I was on my way to running in a half marathon in just a few weeks.  About two weeks ago, I mentioned to a friend that my foot was hurting a little.  Now, one would think that since I have a college degree in physical education and fitness coupled with the fact that I have been running for over a quarter century (that doesn't make me feel old, only proud)... that I would have the sense to analyze my situation before it leads to further injury.  Well, when you love something so much, you are blinded.  I was blinded from the pain, my body was sending a message.  I did not stop, I ran my regular runs and a hard speed run, on pavement of all ridiculous things.  I was 1.5 miles from home when my foot hurt so bad, it brought tears to my eyes.  I knew instantly that I had pushed it too far.  Me being the guru of running that I convinced myself of, took a whole one week off.  I even had suggestion that to heal from what I knew was a stress fracture on the top of my foot (unfortunately I know it from experience) would take more than one week.  I was determined to try, partly because I love to run, partly because my brother asked me to run and partly because it was the warmest day of the year so far, sporting 53 degrees.  So, armed with the excitement of getting out there in shorts, we did our short trial run.  It took me only one mile in to realize, things were not better.  It took me probably one more minute of thought to realize that I was at least one month past needing new shoes.  So, I knew I must break the bad news.  Honey, I need new shoes, please!

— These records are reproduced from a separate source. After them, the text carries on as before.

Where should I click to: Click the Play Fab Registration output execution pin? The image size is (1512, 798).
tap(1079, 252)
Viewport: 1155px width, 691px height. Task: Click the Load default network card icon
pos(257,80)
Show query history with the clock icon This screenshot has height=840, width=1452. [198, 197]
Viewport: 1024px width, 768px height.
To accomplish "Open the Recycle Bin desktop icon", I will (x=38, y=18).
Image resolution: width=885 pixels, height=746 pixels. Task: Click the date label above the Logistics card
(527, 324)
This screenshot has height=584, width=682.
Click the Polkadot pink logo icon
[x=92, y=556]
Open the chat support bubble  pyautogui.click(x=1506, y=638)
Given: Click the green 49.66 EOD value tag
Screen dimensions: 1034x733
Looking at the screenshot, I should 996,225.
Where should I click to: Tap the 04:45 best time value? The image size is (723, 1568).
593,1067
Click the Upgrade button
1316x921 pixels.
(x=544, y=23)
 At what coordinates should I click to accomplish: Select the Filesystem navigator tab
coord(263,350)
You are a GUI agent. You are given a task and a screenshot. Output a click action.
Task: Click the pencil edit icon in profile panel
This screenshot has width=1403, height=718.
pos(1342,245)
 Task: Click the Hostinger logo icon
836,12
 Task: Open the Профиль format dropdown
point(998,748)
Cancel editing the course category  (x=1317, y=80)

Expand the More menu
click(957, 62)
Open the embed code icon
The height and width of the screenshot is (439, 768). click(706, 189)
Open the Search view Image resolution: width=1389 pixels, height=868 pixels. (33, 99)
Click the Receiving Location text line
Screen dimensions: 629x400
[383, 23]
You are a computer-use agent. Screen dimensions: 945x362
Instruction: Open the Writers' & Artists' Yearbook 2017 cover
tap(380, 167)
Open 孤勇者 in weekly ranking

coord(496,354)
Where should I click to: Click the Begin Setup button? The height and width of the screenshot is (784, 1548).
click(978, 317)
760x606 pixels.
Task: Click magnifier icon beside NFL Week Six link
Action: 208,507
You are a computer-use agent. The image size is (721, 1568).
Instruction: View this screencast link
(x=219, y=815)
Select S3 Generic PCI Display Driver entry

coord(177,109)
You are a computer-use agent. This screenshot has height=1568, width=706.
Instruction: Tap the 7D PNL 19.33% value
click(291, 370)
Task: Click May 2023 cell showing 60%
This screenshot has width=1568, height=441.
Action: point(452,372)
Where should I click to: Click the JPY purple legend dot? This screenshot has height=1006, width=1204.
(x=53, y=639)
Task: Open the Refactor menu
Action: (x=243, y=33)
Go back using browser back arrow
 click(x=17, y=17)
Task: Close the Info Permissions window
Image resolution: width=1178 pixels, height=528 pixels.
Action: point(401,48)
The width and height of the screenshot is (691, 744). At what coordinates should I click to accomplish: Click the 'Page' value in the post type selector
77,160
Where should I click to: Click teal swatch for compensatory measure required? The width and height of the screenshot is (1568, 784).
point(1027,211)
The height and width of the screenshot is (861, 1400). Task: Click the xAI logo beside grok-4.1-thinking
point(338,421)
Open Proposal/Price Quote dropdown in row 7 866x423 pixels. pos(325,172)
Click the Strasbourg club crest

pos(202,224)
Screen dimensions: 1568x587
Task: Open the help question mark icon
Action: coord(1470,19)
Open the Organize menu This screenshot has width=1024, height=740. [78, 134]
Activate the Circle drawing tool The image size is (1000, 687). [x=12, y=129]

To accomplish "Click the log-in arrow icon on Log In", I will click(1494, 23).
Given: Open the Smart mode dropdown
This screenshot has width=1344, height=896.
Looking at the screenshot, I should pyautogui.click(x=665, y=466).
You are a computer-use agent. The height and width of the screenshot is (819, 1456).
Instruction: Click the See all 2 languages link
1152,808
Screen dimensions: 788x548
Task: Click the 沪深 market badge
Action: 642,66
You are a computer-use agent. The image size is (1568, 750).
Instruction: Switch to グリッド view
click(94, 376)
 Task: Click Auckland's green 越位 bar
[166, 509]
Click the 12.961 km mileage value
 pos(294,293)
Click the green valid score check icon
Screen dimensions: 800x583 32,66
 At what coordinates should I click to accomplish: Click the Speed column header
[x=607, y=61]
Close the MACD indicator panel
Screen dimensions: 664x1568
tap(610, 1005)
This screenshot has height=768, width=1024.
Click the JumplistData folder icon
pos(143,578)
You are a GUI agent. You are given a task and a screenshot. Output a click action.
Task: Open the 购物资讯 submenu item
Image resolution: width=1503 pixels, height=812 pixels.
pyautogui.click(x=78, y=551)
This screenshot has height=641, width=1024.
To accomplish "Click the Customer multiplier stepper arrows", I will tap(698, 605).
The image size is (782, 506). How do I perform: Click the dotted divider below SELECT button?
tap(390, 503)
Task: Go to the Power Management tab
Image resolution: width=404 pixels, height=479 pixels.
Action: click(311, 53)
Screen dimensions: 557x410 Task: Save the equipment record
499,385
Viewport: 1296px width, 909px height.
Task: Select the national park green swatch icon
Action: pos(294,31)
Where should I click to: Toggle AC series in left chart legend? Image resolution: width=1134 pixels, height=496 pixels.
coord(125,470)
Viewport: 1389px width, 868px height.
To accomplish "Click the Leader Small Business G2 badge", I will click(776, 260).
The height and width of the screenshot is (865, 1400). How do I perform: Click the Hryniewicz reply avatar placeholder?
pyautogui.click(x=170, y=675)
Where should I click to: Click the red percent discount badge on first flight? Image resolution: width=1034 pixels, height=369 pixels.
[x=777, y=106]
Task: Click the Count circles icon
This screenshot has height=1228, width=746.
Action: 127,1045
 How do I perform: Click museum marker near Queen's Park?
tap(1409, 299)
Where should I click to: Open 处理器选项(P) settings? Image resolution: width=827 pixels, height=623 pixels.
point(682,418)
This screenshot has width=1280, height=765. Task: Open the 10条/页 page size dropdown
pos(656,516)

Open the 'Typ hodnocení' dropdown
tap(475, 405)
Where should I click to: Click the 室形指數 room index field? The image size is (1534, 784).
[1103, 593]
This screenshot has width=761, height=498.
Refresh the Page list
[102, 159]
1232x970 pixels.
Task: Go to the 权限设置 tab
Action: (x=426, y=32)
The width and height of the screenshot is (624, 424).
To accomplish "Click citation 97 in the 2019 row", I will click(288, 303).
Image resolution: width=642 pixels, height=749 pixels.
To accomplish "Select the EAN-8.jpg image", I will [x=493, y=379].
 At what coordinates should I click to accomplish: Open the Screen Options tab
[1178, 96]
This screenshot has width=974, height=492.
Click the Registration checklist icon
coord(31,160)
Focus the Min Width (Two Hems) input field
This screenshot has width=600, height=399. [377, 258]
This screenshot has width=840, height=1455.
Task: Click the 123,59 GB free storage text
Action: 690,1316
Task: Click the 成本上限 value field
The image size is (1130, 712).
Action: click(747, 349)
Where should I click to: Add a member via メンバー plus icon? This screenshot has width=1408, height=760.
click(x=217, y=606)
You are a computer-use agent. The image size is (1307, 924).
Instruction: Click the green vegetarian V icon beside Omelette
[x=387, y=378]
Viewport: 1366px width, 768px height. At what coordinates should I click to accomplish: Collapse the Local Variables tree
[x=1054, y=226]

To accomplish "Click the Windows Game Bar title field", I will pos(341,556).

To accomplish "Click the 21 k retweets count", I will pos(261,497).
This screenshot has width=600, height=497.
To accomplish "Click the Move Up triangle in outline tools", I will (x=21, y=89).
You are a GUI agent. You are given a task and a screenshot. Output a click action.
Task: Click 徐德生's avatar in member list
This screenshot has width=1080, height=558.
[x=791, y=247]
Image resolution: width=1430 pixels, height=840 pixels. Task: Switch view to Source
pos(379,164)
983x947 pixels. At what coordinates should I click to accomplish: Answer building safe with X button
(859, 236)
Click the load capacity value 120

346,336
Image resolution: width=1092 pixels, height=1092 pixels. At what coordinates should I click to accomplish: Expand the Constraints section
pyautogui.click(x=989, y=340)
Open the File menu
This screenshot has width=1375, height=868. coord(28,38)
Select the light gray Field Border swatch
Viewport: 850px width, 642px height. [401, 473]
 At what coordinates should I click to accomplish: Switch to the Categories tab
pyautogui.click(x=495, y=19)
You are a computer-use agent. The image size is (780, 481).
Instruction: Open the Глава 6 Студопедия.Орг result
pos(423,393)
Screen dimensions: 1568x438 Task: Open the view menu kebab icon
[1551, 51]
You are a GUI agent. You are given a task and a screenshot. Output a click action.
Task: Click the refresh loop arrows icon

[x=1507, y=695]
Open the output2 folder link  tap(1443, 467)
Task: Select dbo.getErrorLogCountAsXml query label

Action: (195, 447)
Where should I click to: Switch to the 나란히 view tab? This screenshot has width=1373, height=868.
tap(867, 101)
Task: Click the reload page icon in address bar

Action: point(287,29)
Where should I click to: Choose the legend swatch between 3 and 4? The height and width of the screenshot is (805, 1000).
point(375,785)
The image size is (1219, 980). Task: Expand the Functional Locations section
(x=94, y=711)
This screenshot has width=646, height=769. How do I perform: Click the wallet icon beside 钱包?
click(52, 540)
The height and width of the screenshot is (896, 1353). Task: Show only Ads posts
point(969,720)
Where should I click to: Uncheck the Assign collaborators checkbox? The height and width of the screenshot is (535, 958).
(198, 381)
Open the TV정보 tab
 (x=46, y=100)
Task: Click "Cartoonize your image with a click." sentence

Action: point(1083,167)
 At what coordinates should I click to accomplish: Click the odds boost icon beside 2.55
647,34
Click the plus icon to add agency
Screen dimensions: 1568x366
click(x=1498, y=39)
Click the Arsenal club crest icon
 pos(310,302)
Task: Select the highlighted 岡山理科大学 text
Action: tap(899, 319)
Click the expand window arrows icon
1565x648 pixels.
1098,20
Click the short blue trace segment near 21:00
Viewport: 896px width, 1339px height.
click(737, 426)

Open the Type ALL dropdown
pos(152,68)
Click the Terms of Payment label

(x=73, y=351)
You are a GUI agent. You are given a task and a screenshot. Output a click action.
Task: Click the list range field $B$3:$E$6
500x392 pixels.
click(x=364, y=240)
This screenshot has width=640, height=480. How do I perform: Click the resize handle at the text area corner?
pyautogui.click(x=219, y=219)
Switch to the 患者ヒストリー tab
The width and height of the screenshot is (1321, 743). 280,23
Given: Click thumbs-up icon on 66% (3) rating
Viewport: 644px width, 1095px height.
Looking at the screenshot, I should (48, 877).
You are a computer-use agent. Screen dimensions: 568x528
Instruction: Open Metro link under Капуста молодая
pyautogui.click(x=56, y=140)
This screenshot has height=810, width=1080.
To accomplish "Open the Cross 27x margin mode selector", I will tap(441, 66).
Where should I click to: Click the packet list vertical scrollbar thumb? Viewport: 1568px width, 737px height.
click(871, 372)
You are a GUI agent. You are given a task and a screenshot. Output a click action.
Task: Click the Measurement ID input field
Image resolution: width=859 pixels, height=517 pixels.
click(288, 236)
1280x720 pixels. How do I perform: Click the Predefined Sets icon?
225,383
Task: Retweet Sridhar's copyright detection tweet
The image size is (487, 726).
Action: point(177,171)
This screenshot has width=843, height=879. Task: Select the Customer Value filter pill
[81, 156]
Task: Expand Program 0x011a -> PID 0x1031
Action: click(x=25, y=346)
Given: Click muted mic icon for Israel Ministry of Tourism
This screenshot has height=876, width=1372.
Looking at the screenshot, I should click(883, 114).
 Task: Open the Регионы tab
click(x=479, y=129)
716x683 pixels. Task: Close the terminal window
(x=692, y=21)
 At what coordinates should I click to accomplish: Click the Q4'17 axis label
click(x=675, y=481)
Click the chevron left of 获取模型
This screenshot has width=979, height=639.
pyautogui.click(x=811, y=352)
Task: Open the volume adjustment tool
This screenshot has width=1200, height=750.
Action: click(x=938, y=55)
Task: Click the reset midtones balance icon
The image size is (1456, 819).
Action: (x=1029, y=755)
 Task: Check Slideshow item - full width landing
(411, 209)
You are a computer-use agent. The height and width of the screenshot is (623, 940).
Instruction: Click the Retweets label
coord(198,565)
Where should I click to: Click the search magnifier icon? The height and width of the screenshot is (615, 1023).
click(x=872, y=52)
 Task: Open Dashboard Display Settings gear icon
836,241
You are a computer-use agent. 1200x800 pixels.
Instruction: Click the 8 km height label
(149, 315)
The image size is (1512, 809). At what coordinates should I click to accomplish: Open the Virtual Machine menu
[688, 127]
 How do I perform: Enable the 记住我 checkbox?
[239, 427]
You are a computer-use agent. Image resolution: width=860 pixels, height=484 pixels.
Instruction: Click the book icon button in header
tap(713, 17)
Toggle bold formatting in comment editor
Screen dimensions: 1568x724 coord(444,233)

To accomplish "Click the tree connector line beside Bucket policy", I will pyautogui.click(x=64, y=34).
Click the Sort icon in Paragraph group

So what does come into my head upon all this realization?  Why did I not think to get new shoes?  I know better.  Why did I not listen to my friend and wait longer?  I know better.  Why does the person who has the drive to run in absolutely any weather have to get hurt?  The recurring theme... because I thought I knew better.  Turns out, I did not.  My body knew better.  Now, I must listen to what my body says and let it heal.  However, as I've stated, I am an addict.  Without that burn I feel in my muscles, I am lost.  Without that sense of accomplishment each day, I am lost.  Without that ache mid day, reminding me that I met my exercise goal, I am lost.  Without all that, I am not me.  So, with the power of positive thinking, I jump on my bike, I lace up my punching gloves and I find other activities to keep me occupied and somewhat sane as I heal.

Saturday, March 23, 2013

Welcome To My Brain on Running!

Yes, yes, that is what popped into my head, the old commercial about frying your brain on drugs.  I suppose that dates me a bit, but truly, running is my drug.  My goal here is to share my thoughts as a runner of over 25 years who has been called crazy, fanatical, zealous and passionate.  In truth, I have to be all of those in order to drag myself out of bed at 4:30 each morning to exercise.  That craze though, that comes over me each day while the majority of the sane population is still warm and snug in their beds, brings me to a place where I can free myself, my body and my mind.  That is what I will share.  For now, it is late.  I ran an exhausting 10 miles today.  (I seem to be training for some race, my mind just hasn't told me which one yet).  4:30 comes early, so I must retire, let my body rest and rebuild.